Preventing Corticosteroid-induced Osteoporosis
Long-term use of corticosteroids such as prednisolone or prednisone can cause osteoporosis. Corticosteroids cause decreased calcium absorption from the intestines and increased loss of calcium from the kidneys and bones.
Immunomodulator medications
Immunomodulators weaken the body’s immune system. Activation of the immune system causes inflammation within the tissues where the activation occurs. (Inflammation is, in fact, an important mechanism to defend the body used by the immune system).
Normally, the immune system is activated only when the body is exposed to harmful invaders. In patients with Crohn’s disease and ulcerative colitis, however, the immune system is abnormally and chronically activated in the absence of any known invader. Immunomodulators decrease tissue inflammation by reducing the population of immune cells and/or by interfering with their production of proteins that promote immune activation and inflammation. Generally, the benefits of controlling moderate to severe ulcerative colitis outweigh the risks of infection due to weakened immunity. Examples of immunomodulators include azathioprine (Imuran), 6-mercaptopurine (6-MP, Purinethol), cyclosporine (Sandimmune), and methotrexate (Rheumatrex, Trexall).
Azathioprine (Imuran) and 6-MP (Purinethol)
Azathioprine and 6-mercaptopurine (6-MP) are medications that weaken the body’s immunity by reducing the population of lymphocytes. Azathioprine and 6-MP are related chemically. In high doses, these two drugs have been useful in preventing the rejection of transplanted organs and in treating leukemia. In low doses, to treat patients with moderate to severe Crohn’s disease and ulcerative colitis. One problem with 6-MP and azathioprine is their slow onset of action. Typically, full benefit of these drugs is not realized for three months or longer. During this time, corticosteroids frequently have to be maintained at high levels to control inflammation.
6-MP and azathioprine are used mainly in the following situations:
- Patients with ulcerative colitis and Crohn’s disease not responding to corticosteroids.
- Patients who are experiencing undesirable corticosteroid-related side effects.
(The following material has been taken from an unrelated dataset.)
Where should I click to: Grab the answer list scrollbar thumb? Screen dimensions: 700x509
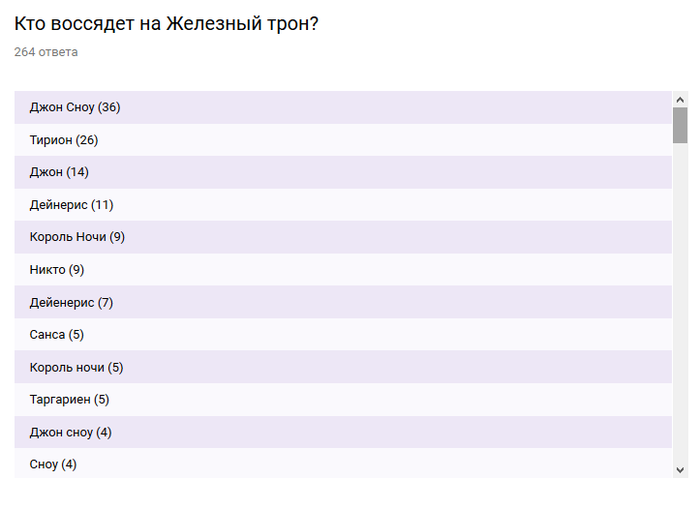pos(680,125)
- Patients who are dependent on corticosteroids and are unable to discontinue them without developing relapses.
When azathioprine and 6-MP are added to corticosteroids in the treatment of ulcerative colitis patients who do not respond to corticosteroids alone. Some patients can discontinue corticosteroids altogether without experiencing relapses. The ability to reduce corticosteroid requirements has earned 6-MP and azathioprine their reputation as “steroid-sparing” medications.
In patients with severe ulcerative colitis who suffer frequent relapses, 5-ASA may not be sufficient, and more potent azathioprine and 6-MP will be necessary to maintain remissions.
Side Effects of 6-MP and Azathioprine
Side effects of 6-MP and azathioprine include increased vulnerability to infections, inflammation of the liver (hepatitis) and pancreas, (pancreatitis), and bone marrow toxicity (interfering with the formation of cells that circulate in the blood).
The goal of treatment with 6-MP and azathioprine is to weaken the body’s immune system in order to decrease the intensity of inflammation in the intestines; however, weakening the immune system increases the patient’s vulnerability to infections.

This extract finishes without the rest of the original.